--- Page excerpt ---

Diamond: A Chemical Sensor’s Best Friend ^†

For a few decades, diamonds have been grown in some laboratories using either the High Pressure High Temperature (HPHT) process or Plasma-Enhanced Chemical Vapor Deposition (MP-CVD). Single-crystal diamonds exhibit outstanding properties including high optical transparency over a broad electromagnetic spectrum, high thermal conductivity approx. five times higher than copper, and acoustic wave velocity close to 19,000 m·s⁻¹. They also display remarkable mechanical properties with, e.g., a Young’s modulus exceeding 1000 GPa along with high resistance to fracture, to name a few. Some of these properties also remain remarkable in their polycrystalline forms when compared to most other materials. Furthermore, diamonds can be doped, e.g., with nitrogen or boron during growth, offering electrical properties from semiconducting to quasi-metallic regimes. When heavily doped with boron (~2 × 10²¹ cm⁻³), so-called Boron Doped Diamond (BDD) electrodes become attractive electrodes featuring a high potential window >3 V in water and low double-layer capacitance. Moreover, diamonds are extremely resilient to corrosion and more generally to chemical attacks. They are also biocompatible, which makes them very attractive for in vivo sensing applications. Finally, the carbon nature of diamonds presents wide opportunities for the surface grafting of chemical or biochemical functional groups through highly stable covalent carbon–carbon bonding. One can take advantage of these properties to enhance the analytical performances and stability of chemical/biochemical sensors, and this has motivated our research over the last 15 years.

--- Given information ---

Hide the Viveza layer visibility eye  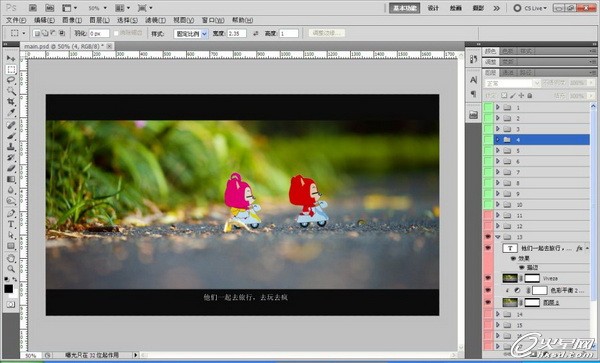coord(488,278)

---

▶ _Tasks to perform_
a: Using the text on diamond for chemical sensors, answer each item:
(i) How does the thermal conductivity of single-crystal diamond compare with that of copper?
(ii) At roughly what boron concentration does diamond become the electrode material called BDD?
(iii) Over how many years has the research described been pursued?
b: Carry on the text on diamond for chemical sensors from its final sentence.

▶ _Written answers_
a:
(i) It is approximately five times higher than that of copper.
(ii) About 2 × 10²¹ cm⁻³.
(iii) The last 15 years.

b:
Our work mainly focuses on polycrystalline diamond thin films that can be grown typically on 4-inch silicon substrates, thus offering access to some clean-room processes and potentially large-scale production. As examples, diamond-based Microelectromechanical systems (MEMS) devices (microcantilevers and SAW sensors) take advantage of both the mechanical properties of diamonds along with steady carbon interfaces for convenient bio-functionalization. Our work here focused mainly on the detection of odorant molecules, using biomolecular receptors involved in olfaction in nature as sensitive layers, including Odorant Binding Proteins (OBPs), Major Urinary Proteins (MUPs) and Olfactory Receptors (OR). Multisensor array instrumentations were developed around this concept for applications ranging from breath analysis to security applications. In addition, heavily doped diamond electrodes were developed successfully both as macro- and micro-electrodes for biomedical, pharmaceutical or foodstuff analysis applications. These applications benefit both from the high analytical performances of diamond electrodes, in particular due to their low background signals and high reactivity, and high stability and reliability. BDD electrodes also offer significant advantages in electrochemiluminescence (ECL) techniques, which are being investigated for various applications ranging from foodstuff analysis to narcotics detection. A key benefit of BDD electrodes for all of the above applications is that they can certainly be electrochemically reactivated following fouling, sometimes directly in the analytical medium, to maintain high reactivity, thus paving the way for reusable sensors and online monitoring.